Tapioca and Berries Crumble
A delicious combination between a crispy crumble and the acid-sweet taste of the berries.
I would like to explain the meaning of the word “crumble”, which is really nothing more than something crunchy or crumbling as if it was granola. This delicious preparation is usually combined with something silky and acid, due to the combination of flavours and textures. Here you are this delicious recipe.
Servings: 4 Difficulty: Easy Time:40 Min.
For the Filling
- 1 CUP BLUEBERRIES
- 1 CUP RASPBERRIES
- 1 CUP STRAWBERRIES
- 1 CUP OF PEARS CUT INTO CUBES
- 1 CUP OF APPLES CUT INTO CUBES
- 2 TBSP OF APPLE CONCENTRATE
- A PINCH OF SALT
For the Crumble
- 1 CUP BUCKWHEAT (GRAIN)
- 1 CUP of CORN FLOUR
- ½ CUP TAPIOCA STARCH
- 1/2 CUP OF COCONUT OIL
- 2 TBSP MAPLE SYRUP
- A PINCH OF SALT
Wash the blueberries, the raspberries and strawberries.
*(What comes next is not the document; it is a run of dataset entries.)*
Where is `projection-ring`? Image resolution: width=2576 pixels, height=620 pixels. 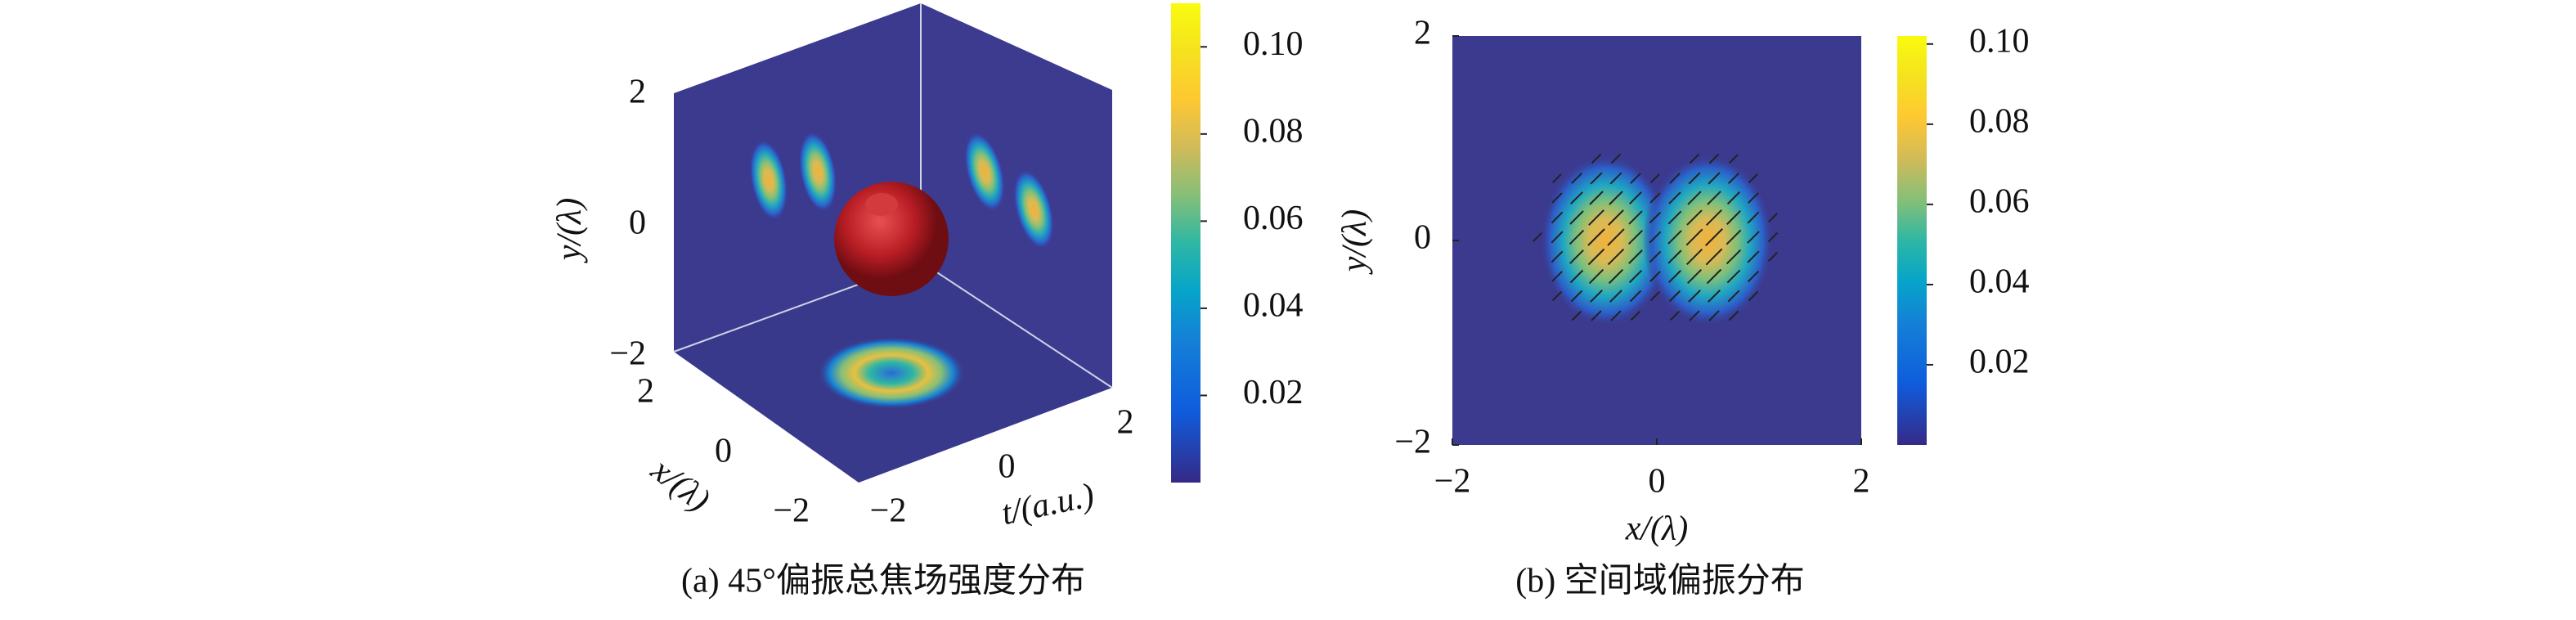
projection-ring is located at coordinates (892, 373).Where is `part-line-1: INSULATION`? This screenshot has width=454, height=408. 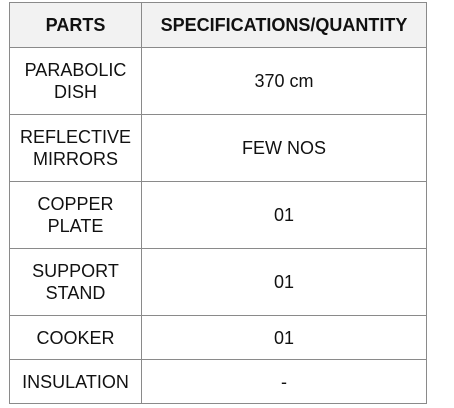 part-line-1: INSULATION is located at coordinates (76, 382).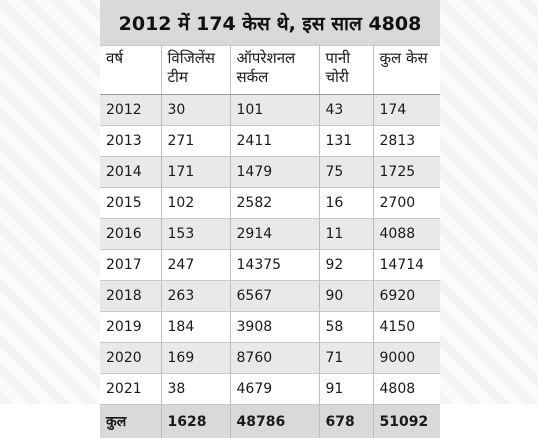 This screenshot has height=438, width=538. I want to click on total-row: कुल 1628 48786 678 51092, so click(270, 422).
Cut strawberries in the same size as raspberries and blueberries.
Peel and cut into cubes the apples and the pears, you can add a little lemon juice so they do not rust. Mix all the fruit (as if it were a fruit salad) and add the apple concéntrate and the pinch of salt. Set aside.
- In a bowl, mix all the ingredients for the crumble, all together at the same time, and with clean hands, form small balls. As if it was granola.
- Place in individual bowls the fruit that you had prepared before and on top of it the crust or crumble that you have just prepared.
- Preheat the oven at 180ºC and when it’s ready, bake for 20-25 minutes, until the top part has turned slightly brown.
KITCHEN TIPS: You can use any fruit that you like for the crumble: Peaches, cherries, raspberries…make sure that is properly chopped and mixed. Taste the flavour before you put it in the individual bowls.